Well, ya see, I'm a little different than most people and therefore, my tastes are generally a little obscure. In this post, I'll just discuss my taste in laptops. It all started with the IBM ThinkPad 701c, the famous (yet technological deadend) dubbed "The Butterfly". It was abnormally small for the size of it's keyboard because an engineer got an idea while watching his children play with a jigsaw puzzle. It ended up being a "one-off" with no follow-up models at all since the market went to progressively toward bigger screens which negated the need to have a folding keyboard. Of course that didn't do away with the amazingly small size of this thing and the fact that even today, people still gasp when they see that keyboard unfold!

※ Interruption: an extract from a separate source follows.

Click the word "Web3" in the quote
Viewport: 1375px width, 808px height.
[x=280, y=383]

Then, on to my next laptop love; the IBM ThinkPad 600(e,x). For it, the screen was just the right size (13.3"), big enough so that you can see get a decent resolution, but small enough to keep the case small and easy to carry. The 600 was probably the last of the "old school" ThinkPads that were expected to sell for close to $5000, meaning that they were amazingly solid and had details that simply aren't seen today in the "normal" laptop computer. There were little doors and tight-fitting rubber plugs on all opennings, an amazing keyboard that many ThinkPad users still consider to be the best ever and a ultra-stiff case that gave it that German car feel that you simply don't find any more. It's successor, the T Series machines, although better in many ways, never recaptured the polish and "bespoke" feel that was part and parcel of the 600 experience. If you've ever gotten into one of the big BMWs or Mercedes; you know exactly what I mean.

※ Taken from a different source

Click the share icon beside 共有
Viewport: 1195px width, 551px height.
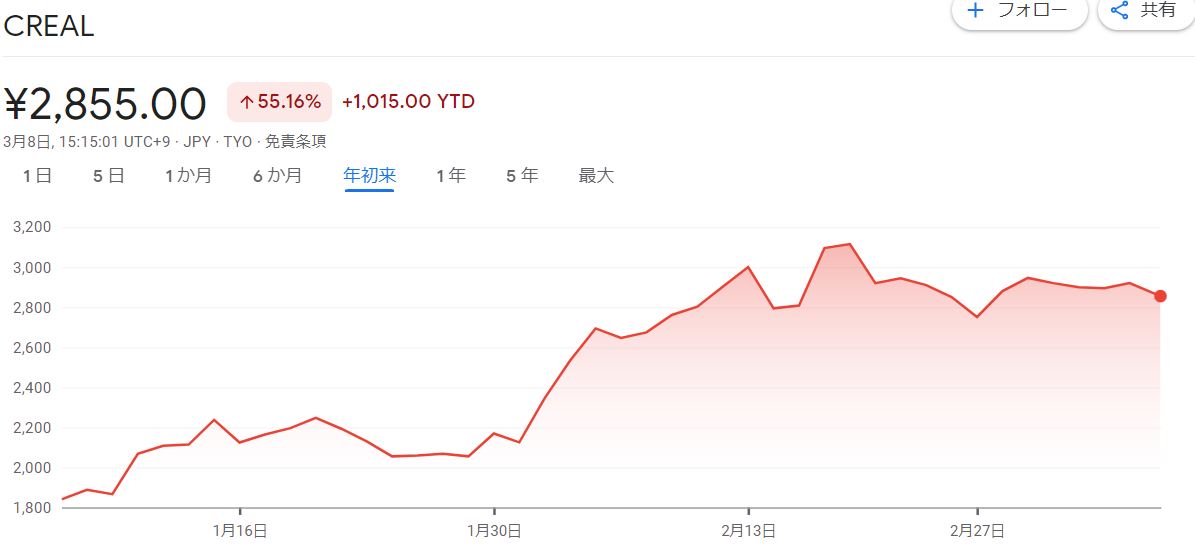[x=1120, y=11]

So, I moved on and used a combination of T Series (T20, 21, 22, 23, 30, 40, 41, 42, 43) and X Series (X20, 31, 40, 41) over the years but never felt the same way about any of them. The 14.1" screens of even the smaller Ts made the machine a little big and heavy for a constant companion and the 12.1" screens of the Xs was a little too small and only gave XGA resolution at best which as a little less than what I prefer.

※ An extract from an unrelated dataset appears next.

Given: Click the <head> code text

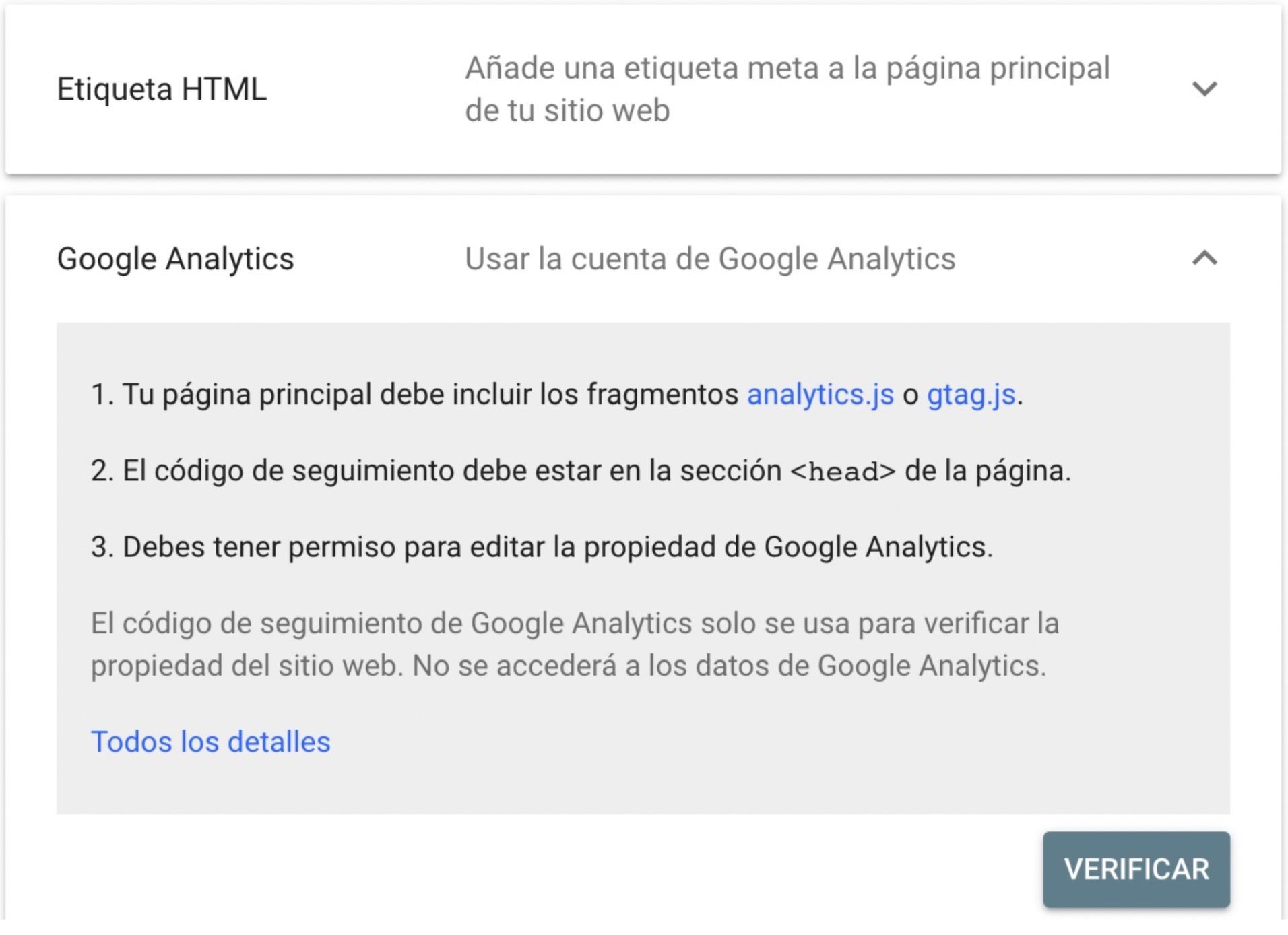Looking at the screenshot, I should (842, 472).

Then in 2008, Lenovo announced the X300. I knew immediately that it would the perfect size for me as an all-in-one machine. Less than an 1" thick, 3 pounds, built-in optical drive, and 13.3" high resolution LED backlit screen (1440 x 900).....selling at a heart-stopping $3000! After waiting for 2 years, I buy mine for $700 used (with a year of warranty left), and working on it for around 3 weeks now, I feel like I've finally found the successor to the last of the 600s, the 600X. The keyboard is the best I've worked on since then, and the screen is just right. The machine is FAST with the standard onboard SSD and the weight makes me not think twice about throwing it in a bag and taking it anywhere with me. There was even an magazine article the month that it was introduced (right after the Air) where the title was "Building The Perfect Laptop".
Talk about "Beauty and The Beast"; here it is with it's younger sibling, the ThinkPad W701 "Mobile" Workstation.
Well, I guess I can look forward to one more half-step upgrade down the road in the X301 and then I'll be waiting for another "special" product to come along. It kind of reminds me of the Japanese manufacturers: although they have a firm grasp of the realities of what part of the market they need to operate in to regularly make a profit, periodically they'd feel a need to flex their engineering muscle and demonstrate to the world what they CAN do. Then it's back to business as usual for a while.